Killing Us Softly

Friday, March 15, 2013
By Paul Martin

by Kelleigh Nelson
LewRockwell.com
March 15, 2013

Euthanasia is a long, smooth-sounding word, and it conceals its danger as long, smooth words do, but the danger is there, nevertheless. ~ Pearl S. Buck

Condemned German: “But we didn’t think it would go that far.”
American judge: “It went that far the very first time you condemned an innocent human being.”
~ Conversation in the American motion picture Judgment at Nuremburg.

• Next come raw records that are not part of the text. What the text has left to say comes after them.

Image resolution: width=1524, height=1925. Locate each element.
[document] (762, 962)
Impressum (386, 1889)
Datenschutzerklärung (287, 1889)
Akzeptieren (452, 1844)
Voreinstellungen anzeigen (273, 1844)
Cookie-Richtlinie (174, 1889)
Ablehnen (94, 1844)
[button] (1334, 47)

“From the Soviet gulag to the Nazi concentration camps and the killing fields of Cambodia, history teaches that granting the state legal authority to kill innocent individuals has dreadful consequences.” ~ Pete Du Pont, former Delaware governor

Passive Euthanasia

My dear mother died on July 19, 1994. She had Alzheimer’s, but her death was hurried along because she was deprived of food and water. My baby sister had medical power of attorney and was convinced by the nursing home physicians that mother would feel no pain. When I found out, I called the nursing home in Illinois and spoke to the medical director. I told him I did not want my mother starved and dehydrated to death. He told me she wouldn’t feel anything. He never said she was receiving any pain medication. I responded that there wasn’t much difference between what he was doing to my mother and what was done by the Nazis to concentration camp prisoners. He answered that my mother could feel nothing because she didn’t have her brain function any longer. Of course, being starved and dehydrated doesn’t help with brain function of prisoners either. I hung up and wept bitter tears. Momma died three days later. I later found out that what was done to my mother had been common practice for several decades. My mother did not deserve this end. Hydration would have kept her body comfortable until God took her home.

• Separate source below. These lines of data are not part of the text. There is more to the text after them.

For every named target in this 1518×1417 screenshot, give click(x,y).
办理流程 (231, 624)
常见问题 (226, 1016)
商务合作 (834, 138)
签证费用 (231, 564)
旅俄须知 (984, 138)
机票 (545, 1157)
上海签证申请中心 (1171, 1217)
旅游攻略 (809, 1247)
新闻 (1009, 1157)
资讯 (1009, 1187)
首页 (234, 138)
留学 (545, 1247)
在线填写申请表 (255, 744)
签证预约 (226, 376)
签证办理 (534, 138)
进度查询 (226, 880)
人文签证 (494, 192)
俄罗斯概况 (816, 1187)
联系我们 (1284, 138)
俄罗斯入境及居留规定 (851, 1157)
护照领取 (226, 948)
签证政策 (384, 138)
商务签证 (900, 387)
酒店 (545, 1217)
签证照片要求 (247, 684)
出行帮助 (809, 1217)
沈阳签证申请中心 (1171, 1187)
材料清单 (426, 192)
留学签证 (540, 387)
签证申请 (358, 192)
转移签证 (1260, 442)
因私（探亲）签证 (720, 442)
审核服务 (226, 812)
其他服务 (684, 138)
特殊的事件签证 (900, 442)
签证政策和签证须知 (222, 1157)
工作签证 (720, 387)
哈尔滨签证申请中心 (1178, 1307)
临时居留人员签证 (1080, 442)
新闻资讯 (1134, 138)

This is called “Passive Euthanasia.” Euthanasia is Greek for “good death,” but there is nothing good about dying from a lack of hydration. Passive Euthanasia is all too common in America today. It is hastening the death of a person by altering some form of support and letting nature take its course. Examples include such things as turning off respirators, halting medications, discontinuing food and water thus allowing a person to dehydrate or starve to death, or failure to resuscitate.

Passive euthanasia also includes giving a patient large doses of morphine to control pain, in spite of the likelihood that the painkiller will suppress respiration and cause death earlier than it otherwise would have happened. Such doses of painkillers have a dual effect of relieving pain and hastening death. Administering such medication is regarded as ethical in most political jurisdictions and by most medical societies, including the special “cocktail” given by Hospice employees.

These procedures are performed on terminally ill, suffering persons so that natural death will occur sooner. They are also commonly performed on persons in a persistent vegetative state; for example, individuals with massive brain damage or in a coma from which they likely will not regain consciousness.

The slippery slope of murdering the vegetative or terminally ill started in l935 in Britain, in l938 in the US, and in l980 in Canada. The British and American groups were very small and insignificant for the next two decades. It became bigger and more vocal after the hugely-publicized Karen Ann Quinlan “right-to-die” case in New Jersey in l976, which revealed to the public the extent of modern medical technology to extend life indefinitely in a persistent vegetative state.